February 15, 2016
6:30
Sociology Lounge, Room 6112
America of recent decades is a land of contradictions: Soaring wealth and a poverty level above that of 1973; productivity up but wages for most Americans stagnant; the apotheosis of individual freedom and the paralysis of democracy; the election of a black president and the incarceration of a million black men; a growing acceptance of racial, ethnic, gender, and sexual diversity and the triumph of a racially, ethnically, and sexually incendiary campaign for president; the increase in educational attainment and the growing mismatch between student skills and the needs of the job market; the cost of medical care skyrocketing and a decline in indicators of Americans’ health compared to other affluent countries; long periods of prosperity and soaring rates of depression, anxiety, and self-reported loneliness; a stagnating economy for most Americans and rage directed at those who would use government to provide relief.

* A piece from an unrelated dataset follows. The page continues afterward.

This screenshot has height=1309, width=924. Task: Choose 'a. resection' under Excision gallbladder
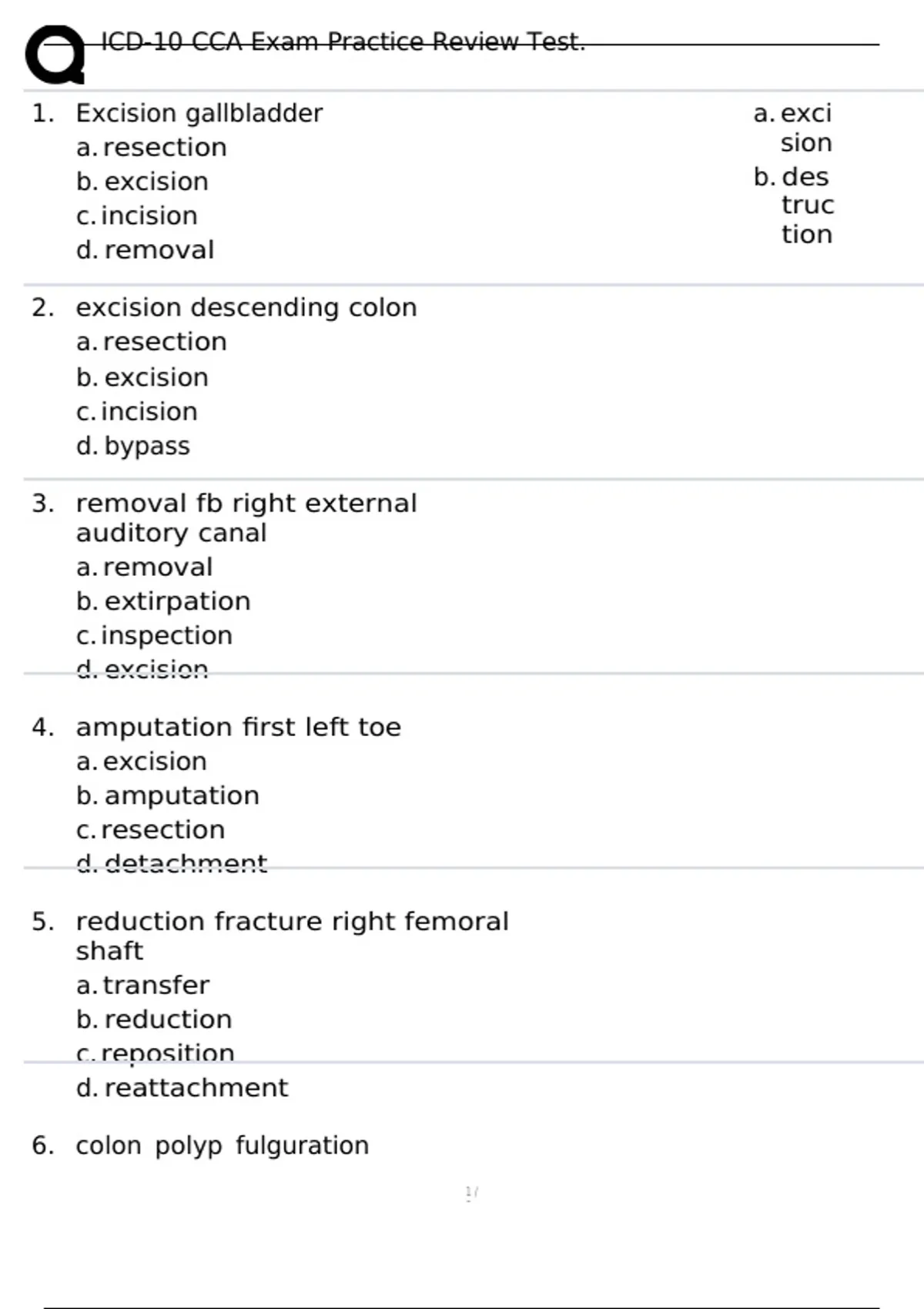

Third Wave Capitalism seeks to understand these contradictions. It argues that the 1970s mark a turning point in American history. Just as the industrial capitalism of the nineteenth century gave way to the corporate capitalism of the first part of the twentieth century, so the latter gave way to a third phase. “Third Wave Capitalism” is distinguished by the emergence of giant multinational corporations and large “non-profit” organizations; by novel technologies such as computers, the Internet, and biotech; and by globalization of production and of the market. At a deeper level, it is characterized by a rise in “rent-seeking” – the use of power to grab a larger share of the aggregate social wealth (as opposed to making money by providing something more or different that before); by a blurring of the lines between public and private sectors; by the decline of unions and other countervailing forces, and by the rise of virulent individualism and uncontested free market ideologies at the expense of any collective will to solve societal problems.
The book pursues this theme with detailed studies of the health care system, the school reform movement, the persistence of racial disparities and of poverty and the rise of the criminal justice system as a system of social control, the growing pressures on professionals such as writers and teachers, and the apparent rise in levels of emotional distress (expressed both as depression and anxiety and as political rage). It concludes with speculations as to the obstacles and preconditions for progressive social change.
Speakers
John Ehrenreich is Professor of Psychology (formerly Professor of American Studies) at the State University of New York – Old Westbury. He is best known for his work on health care politics, including The American Health Empire: Power, Profits, and Politics (1971, co-authored with his then-wife, Barbara Ehrenreich), and The Cultural Crisis of Modern Medicine (1976); his work with Barbara Ehrenreich on the “professional managerial class;” and his study of the history of American social policy, The Altruistic Imagination (1985). He is a 2016-2017 Visiting Research Scholar at the Center for Place, Culture, and Politics. His most recent book, Third Wave Capitalism: How Money, Power, and the Pursuit of Self Interest have Imperiled the American Dream, was published by Cornell University Press in 2016.
Mimi Abramovitz is Bertha Capen Reynolds Professor at the Silberman School of Social Work at Hunter College. She has written extensively about the issues of women, work, poverty, social welfare policy, and the history of activism among low income women. Her books include the award-winning Under Attack, Fighting Back: Women and Welfare in the U.S. (2000); Regulating the Lives of Women: Social Welfare Policy From Colonial Times to the Present, (1999); and, with Joel Blau, The Dynamics of Social Welfare Policy ( 2010). Dr. Abramovitz has been inducted into the Columbia University School of Social Work Hall of Fame and received the 2013 Humanitarian and Leadership Award from the Association for International Conferences.
David Harvey is Distinguished Professor of Anthropology and Geography at the City University of New York (CUNY) and author of various books, articles, and lectures. His books include Seventeen Contradictions and the End of Capitalism (2014) and The Enigma of Capital and the Crises of Capitalism (2010), A Companion to Marx’s Capital (2010), and A Brief History of Neo-Liberalism (2005). Professor Harvey was director of the Center for Place, Culture and Politics from 2008-2014, and is currently Research Director at the Center.
Frances Fox Piven is Distinguished Professor of Political Science at the City University of New York (CUNY). Piven is known equally for her contributions to social theory and for her social activism. A veteran of the war on poverty and subsequent welfare-rights protests both in New York City and on the national stage, she has been instrumental in formulating the theoretical underpinnings of those movements. Among her many books are the best selling Poor People’s Movements (1977), and Regulating the Poor: The Functions of Public Welfare (1972), both coauthored with Richard CA. Cloward, and Challenging Authority: How Ordinary People Change America (2008). Professor Piven was president of the American Sociological Association in 2007.
Peter Hitchcock is Professor of English at Baruch College and the Graduate Center of the City University of New York. He is the author of five books, including The Long Space: Transnationalism and Post Colonial Form (2009). He is Associate Director of the Center for Place, Culture, and Politics.
This event is sponsored by the Center for Place, Culture and Politics, Graduate Center, CUNY. It is free and open to the public.